**O zadaniu:**
Sprawdź, czy stwierdzenia (a), (b) i (c) są zgodne z fragmentem o obostrzeniach. Przy każdym odpowiedz tak lub nie i przytocz dokładnie słowa fragmentu, które o tym decydują.
(a) Według fragmentu forma przepisu, czyli rozporządzenie albo ustawa, ma zasadnicze znaczenie.
(b) Fragment podaje, że sądy podważały mandaty lockdownowe.
(c) Według fragmentu za zaborów i okupacji bohaterstwem była uległość.

Rozporządzenie czy ustawa?
Kontrowersje wzbudzała legalność zakazów. Jedni twierdzili, że aby je egzekwować, muszą być wydane w drodze ustawy, inni, że i tak powinniśmy solidarnie ich przestrzegać. Ja mam jeszcze inny pogląd. Istnieje jakaś granica ingerencji prawa w nasze życie. Nie ma znaczenia, czy to rozporządzenie, czy ustawa. Paragrafami nie reguluje się godzin snu czy codziennego jadłospisu. Wkraczanie prawa w takie sfery jak przemieszczanie się czy zasłanianie twarzy nie może być niczym usprawiedliwione, gdyż kontrola tak prywatnych spraw obywatela to totalitaryzm. Żaden parlament ani minister nie mogą wprowadzać takich przepisów, nieważne w jakiej formie, dlatego od początku podważałem ich prawo do tego.
Obywatelska postawa…
zatem nie jest robieniem w imię solidarności społecznej wszystkich głupot nakazanych z góry, lecz także odróżnianiem dobra od zła. Obywatelską postawą byłoby sprzeciwienie się obostrzeniom, a nie ich przestrzeganie, nawet gdyby nie były obowiązkowe. Nie zdaliśmy egzaminu jako ogół. Gdybyśmy byli społeczeństwem obywatelskim, to po 1-2 miesiącach lockdownu by nie było, bo pokazalibyśmy obostrzeniowym politykom miejsce w szeregu. Za zaborów i okupacji bohaterstwem był opór, a nie uległość, więc trzeba wiedzieć, po której stronie stanąć w danej sytuacji.
Nie jesteśmy od sprawdzania zgodności przepisów z Konstytucją
Taką wymówkę miał Sanepid. Owszem, ta instytucja ma inne zadania, ale jak obywatel ma wyegzekwować swoje prawa? Mandaty lockdownowe były podważane przez sądy, tylko że nie każdemu chciało się do nich iść.

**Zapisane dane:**
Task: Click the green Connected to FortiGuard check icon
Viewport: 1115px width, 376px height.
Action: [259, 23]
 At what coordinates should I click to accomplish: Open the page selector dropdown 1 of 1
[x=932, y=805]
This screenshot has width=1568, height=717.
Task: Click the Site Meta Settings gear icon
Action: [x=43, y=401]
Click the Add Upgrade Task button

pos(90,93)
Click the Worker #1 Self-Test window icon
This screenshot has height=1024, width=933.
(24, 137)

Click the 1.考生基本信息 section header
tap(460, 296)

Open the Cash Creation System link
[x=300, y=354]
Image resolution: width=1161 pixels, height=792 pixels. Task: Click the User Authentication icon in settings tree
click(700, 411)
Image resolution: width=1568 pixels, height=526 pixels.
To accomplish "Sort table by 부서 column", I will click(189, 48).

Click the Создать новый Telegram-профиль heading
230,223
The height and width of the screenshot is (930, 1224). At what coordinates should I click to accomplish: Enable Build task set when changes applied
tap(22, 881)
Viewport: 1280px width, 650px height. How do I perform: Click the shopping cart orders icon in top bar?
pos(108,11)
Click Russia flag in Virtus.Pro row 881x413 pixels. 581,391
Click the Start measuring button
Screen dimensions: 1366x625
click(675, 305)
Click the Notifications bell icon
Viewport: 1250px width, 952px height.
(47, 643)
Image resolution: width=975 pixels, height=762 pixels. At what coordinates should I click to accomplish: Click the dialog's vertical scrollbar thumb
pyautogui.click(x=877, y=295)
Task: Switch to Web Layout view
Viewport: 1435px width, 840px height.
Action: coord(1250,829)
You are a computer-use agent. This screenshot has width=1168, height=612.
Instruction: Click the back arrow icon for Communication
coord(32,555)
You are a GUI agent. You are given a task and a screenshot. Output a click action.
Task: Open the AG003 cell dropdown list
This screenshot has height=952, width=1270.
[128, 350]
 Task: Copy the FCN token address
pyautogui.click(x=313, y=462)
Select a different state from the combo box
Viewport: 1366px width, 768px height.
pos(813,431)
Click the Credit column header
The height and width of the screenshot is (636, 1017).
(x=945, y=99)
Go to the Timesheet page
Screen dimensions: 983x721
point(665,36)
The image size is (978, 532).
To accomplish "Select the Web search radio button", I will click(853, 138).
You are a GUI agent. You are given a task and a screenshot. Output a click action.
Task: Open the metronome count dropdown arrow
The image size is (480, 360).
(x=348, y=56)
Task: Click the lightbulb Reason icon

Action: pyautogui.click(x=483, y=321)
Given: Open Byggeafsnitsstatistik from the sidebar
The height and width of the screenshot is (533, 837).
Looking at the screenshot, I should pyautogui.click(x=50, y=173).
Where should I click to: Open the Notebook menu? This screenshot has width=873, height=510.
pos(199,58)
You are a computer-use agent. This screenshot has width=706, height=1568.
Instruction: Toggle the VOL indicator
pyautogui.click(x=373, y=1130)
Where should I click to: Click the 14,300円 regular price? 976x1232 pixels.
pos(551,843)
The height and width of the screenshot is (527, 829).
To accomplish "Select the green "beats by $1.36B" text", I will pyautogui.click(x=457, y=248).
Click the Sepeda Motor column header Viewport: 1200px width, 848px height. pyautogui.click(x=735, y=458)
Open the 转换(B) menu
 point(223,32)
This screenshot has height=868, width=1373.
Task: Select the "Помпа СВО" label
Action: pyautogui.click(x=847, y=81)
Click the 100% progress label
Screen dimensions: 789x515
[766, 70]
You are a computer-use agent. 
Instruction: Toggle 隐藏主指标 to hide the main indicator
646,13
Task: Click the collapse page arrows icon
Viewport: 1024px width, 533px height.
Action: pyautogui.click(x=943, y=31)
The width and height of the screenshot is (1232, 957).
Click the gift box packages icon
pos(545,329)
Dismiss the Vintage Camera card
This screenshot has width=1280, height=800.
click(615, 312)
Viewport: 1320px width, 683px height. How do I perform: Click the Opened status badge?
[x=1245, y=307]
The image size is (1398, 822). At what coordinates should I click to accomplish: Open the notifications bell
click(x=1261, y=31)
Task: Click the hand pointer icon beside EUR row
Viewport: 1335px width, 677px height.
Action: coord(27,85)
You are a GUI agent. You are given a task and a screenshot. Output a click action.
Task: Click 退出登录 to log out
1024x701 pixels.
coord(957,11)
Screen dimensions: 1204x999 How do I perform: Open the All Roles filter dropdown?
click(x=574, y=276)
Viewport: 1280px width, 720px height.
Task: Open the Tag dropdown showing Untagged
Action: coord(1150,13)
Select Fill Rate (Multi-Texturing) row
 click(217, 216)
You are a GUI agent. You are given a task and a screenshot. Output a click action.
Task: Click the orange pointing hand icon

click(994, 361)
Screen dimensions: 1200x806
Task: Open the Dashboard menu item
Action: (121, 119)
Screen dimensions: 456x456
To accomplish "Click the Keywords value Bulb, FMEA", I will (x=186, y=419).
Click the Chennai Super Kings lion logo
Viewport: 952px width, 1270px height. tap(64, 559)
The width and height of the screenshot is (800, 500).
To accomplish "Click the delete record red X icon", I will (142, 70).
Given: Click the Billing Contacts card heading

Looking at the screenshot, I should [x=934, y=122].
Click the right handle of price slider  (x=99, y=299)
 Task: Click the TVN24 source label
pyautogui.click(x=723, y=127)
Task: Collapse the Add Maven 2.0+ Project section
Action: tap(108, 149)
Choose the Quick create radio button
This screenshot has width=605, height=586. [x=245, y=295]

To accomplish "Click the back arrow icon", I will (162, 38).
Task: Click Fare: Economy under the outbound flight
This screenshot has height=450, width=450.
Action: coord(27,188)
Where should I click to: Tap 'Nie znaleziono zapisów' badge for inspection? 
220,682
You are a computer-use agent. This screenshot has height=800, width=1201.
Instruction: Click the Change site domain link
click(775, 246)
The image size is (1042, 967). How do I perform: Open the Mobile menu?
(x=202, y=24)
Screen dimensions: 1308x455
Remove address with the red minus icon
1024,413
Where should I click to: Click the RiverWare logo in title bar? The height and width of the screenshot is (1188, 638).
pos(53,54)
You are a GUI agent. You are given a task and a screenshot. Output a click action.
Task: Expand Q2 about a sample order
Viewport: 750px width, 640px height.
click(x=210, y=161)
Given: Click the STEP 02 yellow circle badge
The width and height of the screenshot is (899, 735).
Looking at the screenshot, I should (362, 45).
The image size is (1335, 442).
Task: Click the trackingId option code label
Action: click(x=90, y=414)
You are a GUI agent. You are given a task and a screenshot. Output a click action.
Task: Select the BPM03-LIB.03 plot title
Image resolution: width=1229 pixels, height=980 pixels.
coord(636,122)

**Wynik zadania:**
(a) Nie: „Nie ma znaczenia, czy to rozporządzenie, czy ustawa.”
(b) Tak: „Mandaty lockdownowe były podważane przez sądy”.
(c) Nie: „Za zaborów i okupacji bohaterstwem był opór, a nie uległość”.